Data on locating visible targets:
--- Start ---

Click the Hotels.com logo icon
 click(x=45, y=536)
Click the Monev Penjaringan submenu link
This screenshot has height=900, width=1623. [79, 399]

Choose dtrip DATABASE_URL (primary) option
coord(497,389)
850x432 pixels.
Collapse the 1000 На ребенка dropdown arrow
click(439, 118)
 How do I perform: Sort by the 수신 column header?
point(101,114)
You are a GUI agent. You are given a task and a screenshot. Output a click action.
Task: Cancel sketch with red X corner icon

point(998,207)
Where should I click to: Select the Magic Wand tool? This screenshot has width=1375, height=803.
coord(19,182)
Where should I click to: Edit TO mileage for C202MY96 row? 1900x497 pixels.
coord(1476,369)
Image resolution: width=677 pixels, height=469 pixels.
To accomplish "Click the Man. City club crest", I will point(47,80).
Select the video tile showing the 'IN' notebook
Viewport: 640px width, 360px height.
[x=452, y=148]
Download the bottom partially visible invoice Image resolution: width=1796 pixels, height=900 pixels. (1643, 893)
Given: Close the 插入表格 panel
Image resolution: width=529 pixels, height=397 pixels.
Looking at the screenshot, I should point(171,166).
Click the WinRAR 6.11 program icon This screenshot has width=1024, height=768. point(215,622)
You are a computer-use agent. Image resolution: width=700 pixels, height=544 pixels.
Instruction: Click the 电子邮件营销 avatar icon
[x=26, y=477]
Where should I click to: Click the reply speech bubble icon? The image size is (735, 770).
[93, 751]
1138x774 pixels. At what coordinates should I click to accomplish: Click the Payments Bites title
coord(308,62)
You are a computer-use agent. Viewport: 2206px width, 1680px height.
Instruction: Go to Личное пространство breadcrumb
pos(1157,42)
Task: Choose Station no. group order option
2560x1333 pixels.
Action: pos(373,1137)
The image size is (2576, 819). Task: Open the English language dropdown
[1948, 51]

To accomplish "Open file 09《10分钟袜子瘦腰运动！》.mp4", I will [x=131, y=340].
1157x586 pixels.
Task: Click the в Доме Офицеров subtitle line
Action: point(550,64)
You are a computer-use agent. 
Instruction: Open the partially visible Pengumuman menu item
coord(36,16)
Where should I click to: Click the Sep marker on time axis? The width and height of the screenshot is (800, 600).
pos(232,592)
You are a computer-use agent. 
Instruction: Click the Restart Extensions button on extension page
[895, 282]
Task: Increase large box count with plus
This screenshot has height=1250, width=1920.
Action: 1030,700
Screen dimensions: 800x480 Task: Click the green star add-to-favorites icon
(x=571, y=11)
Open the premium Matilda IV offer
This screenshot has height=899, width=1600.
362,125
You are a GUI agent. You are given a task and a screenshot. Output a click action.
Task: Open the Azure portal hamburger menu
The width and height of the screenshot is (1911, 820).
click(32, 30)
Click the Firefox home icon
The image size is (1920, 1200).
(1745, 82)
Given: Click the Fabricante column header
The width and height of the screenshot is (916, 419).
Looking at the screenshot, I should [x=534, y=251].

--- End ---

Aim - Rewrite the material above with "computer-use agent" swapped for "desktop automation agent" wherever it occurs, and leave everything else unchanged.

Output of the exercise -
Click the Hotels.com logo icon
 click(x=45, y=536)
Click the Monev Penjaringan submenu link
This screenshot has height=900, width=1623. [79, 399]

Choose dtrip DATABASE_URL (primary) option
coord(497,389)
850x432 pixels.
Collapse the 1000 На ребенка dropdown arrow
click(439, 118)
 How do I perform: Sort by the 수신 column header?
point(101,114)
You are a GUI agent. You are given a task and a screenshot. Output a click action.
Task: Cancel sketch with red X corner icon

point(998,207)
Where should I click to: Select the Magic Wand tool? This screenshot has width=1375, height=803.
coord(19,182)
Where should I click to: Edit TO mileage for C202MY96 row? 1900x497 pixels.
coord(1476,369)
Image resolution: width=677 pixels, height=469 pixels.
To accomplish "Click the Man. City club crest", I will point(47,80).
Select the video tile showing the 'IN' notebook
Viewport: 640px width, 360px height.
[x=452, y=148]
Download the bottom partially visible invoice Image resolution: width=1796 pixels, height=900 pixels. (1643, 893)
Given: Close the 插入表格 panel
Image resolution: width=529 pixels, height=397 pixels.
Looking at the screenshot, I should point(171,166).
Click the WinRAR 6.11 program icon This screenshot has width=1024, height=768. point(215,622)
You are a desktop automation agent. Image resolution: width=700 pixels, height=544 pixels.
Instruction: Click the 电子邮件营销 avatar icon
[x=26, y=477]
Where should I click to: Click the reply speech bubble icon? The image size is (735, 770).
[93, 751]
1138x774 pixels. At what coordinates should I click to accomplish: Click the Payments Bites title
coord(308,62)
You are a desktop automation agent. Viewport: 2206px width, 1680px height.
Instruction: Go to Личное пространство breadcrumb
pos(1157,42)
Task: Choose Station no. group order option
2560x1333 pixels.
Action: pos(373,1137)
The image size is (2576, 819). Task: Open the English language dropdown
[1948, 51]

To accomplish "Open file 09《10分钟袜子瘦腰运动！》.mp4", I will [x=131, y=340].
1157x586 pixels.
Task: Click the в Доме Офицеров subtitle line
Action: point(550,64)
You are a desktop automation agent. 
Instruction: Open the partially visible Pengumuman menu item
coord(36,16)
Where should I click to: Click the Sep marker on time axis? The width and height of the screenshot is (800, 600).
pos(232,592)
You are a desktop automation agent. 
Instruction: Click the Restart Extensions button on extension page
[895, 282]
Task: Increase large box count with plus
This screenshot has height=1250, width=1920.
Action: 1030,700
Screen dimensions: 800x480 Task: Click the green star add-to-favorites icon
(x=571, y=11)
Open the premium Matilda IV offer
This screenshot has height=899, width=1600.
362,125
You are a GUI agent. You are given a task and a screenshot. Output a click action.
Task: Open the Azure portal hamburger menu
The width and height of the screenshot is (1911, 820).
click(32, 30)
Click the Firefox home icon
The image size is (1920, 1200).
(1745, 82)
Given: Click the Fabricante column header
The width and height of the screenshot is (916, 419).
Looking at the screenshot, I should [x=534, y=251].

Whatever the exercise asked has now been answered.